Stored items from a collection
□ □ □ □

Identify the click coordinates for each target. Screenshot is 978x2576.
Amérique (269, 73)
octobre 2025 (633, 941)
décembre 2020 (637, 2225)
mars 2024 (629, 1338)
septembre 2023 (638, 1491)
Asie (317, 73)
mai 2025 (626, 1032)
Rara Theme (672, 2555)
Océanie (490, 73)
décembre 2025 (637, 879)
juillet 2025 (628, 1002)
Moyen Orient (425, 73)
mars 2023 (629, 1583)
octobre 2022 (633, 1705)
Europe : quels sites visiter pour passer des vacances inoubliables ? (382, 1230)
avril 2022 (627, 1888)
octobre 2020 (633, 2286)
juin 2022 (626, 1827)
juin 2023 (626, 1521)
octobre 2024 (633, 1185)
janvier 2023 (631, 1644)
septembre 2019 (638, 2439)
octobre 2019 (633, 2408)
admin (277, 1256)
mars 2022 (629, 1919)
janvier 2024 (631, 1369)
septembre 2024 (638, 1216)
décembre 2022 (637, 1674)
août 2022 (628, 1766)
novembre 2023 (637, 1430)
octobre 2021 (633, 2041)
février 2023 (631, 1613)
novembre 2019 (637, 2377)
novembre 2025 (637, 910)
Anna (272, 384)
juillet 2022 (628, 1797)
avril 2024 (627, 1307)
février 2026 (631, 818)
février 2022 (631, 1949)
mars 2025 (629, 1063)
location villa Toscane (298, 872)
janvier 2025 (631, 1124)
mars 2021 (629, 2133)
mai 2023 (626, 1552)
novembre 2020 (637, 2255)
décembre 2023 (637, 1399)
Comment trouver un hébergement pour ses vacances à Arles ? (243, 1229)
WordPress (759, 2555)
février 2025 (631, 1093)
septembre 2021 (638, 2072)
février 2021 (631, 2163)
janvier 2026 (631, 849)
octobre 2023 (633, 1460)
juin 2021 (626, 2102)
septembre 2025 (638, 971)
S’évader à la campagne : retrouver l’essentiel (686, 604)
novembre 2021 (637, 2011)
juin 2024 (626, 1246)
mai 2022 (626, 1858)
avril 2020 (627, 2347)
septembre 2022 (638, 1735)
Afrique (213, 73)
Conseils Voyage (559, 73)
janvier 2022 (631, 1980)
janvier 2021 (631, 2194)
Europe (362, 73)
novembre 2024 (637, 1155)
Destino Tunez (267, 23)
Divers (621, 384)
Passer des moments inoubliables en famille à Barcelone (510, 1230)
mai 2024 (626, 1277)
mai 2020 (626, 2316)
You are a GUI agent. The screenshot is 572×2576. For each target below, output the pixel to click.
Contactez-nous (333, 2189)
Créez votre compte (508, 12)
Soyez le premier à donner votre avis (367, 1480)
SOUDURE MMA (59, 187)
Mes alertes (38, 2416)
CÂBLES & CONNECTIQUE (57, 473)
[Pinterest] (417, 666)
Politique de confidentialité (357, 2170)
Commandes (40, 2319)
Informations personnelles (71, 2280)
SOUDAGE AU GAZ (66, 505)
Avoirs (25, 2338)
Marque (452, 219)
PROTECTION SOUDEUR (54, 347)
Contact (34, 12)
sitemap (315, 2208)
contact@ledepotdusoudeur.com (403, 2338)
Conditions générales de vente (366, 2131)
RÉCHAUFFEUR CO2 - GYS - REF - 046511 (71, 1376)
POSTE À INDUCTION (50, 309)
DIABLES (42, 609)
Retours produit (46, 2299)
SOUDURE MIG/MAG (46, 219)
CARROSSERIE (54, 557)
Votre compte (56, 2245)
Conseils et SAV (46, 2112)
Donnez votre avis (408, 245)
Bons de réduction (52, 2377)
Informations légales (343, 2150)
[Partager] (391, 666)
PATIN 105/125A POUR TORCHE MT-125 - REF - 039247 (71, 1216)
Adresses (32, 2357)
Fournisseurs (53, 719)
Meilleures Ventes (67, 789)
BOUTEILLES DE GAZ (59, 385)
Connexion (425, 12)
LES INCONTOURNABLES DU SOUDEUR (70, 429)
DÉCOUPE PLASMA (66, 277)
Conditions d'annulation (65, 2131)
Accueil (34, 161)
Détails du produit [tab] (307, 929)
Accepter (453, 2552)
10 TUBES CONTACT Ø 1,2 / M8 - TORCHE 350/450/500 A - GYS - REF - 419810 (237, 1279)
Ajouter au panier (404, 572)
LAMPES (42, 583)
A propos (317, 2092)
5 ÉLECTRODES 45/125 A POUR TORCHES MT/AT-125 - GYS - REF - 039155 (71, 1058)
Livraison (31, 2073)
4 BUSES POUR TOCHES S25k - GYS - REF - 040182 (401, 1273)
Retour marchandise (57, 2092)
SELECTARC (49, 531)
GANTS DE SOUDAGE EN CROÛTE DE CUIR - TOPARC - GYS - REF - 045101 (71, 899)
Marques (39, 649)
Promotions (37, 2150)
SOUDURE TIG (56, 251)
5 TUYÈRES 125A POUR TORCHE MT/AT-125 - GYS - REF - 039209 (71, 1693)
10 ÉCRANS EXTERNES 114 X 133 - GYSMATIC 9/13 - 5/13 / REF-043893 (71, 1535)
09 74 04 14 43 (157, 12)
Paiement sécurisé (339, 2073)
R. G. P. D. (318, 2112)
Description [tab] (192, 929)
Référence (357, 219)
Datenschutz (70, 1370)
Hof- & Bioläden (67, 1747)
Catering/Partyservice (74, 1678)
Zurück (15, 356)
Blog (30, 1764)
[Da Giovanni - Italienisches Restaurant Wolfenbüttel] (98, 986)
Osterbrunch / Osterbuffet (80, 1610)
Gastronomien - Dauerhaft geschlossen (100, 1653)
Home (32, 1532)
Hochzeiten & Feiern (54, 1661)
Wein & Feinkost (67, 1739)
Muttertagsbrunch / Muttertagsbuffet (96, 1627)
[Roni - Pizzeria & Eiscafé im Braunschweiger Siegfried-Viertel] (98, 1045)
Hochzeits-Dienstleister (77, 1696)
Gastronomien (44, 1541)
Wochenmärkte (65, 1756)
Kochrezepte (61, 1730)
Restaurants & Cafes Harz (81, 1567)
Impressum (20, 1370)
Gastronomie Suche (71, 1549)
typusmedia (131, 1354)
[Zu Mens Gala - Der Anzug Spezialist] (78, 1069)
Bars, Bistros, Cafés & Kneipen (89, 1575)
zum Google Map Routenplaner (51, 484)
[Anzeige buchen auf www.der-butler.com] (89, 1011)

□ □ □ □

### Work instructions
Out of the records above, pick each line that contains the string "SOUDAGE".

### Answer section
SOUDAGE AU GAZ (66, 505)
GANTS DE SOUDAGE EN CROÛTE DE CUIR - TOPARC - GYS - REF - 045101 (71, 899)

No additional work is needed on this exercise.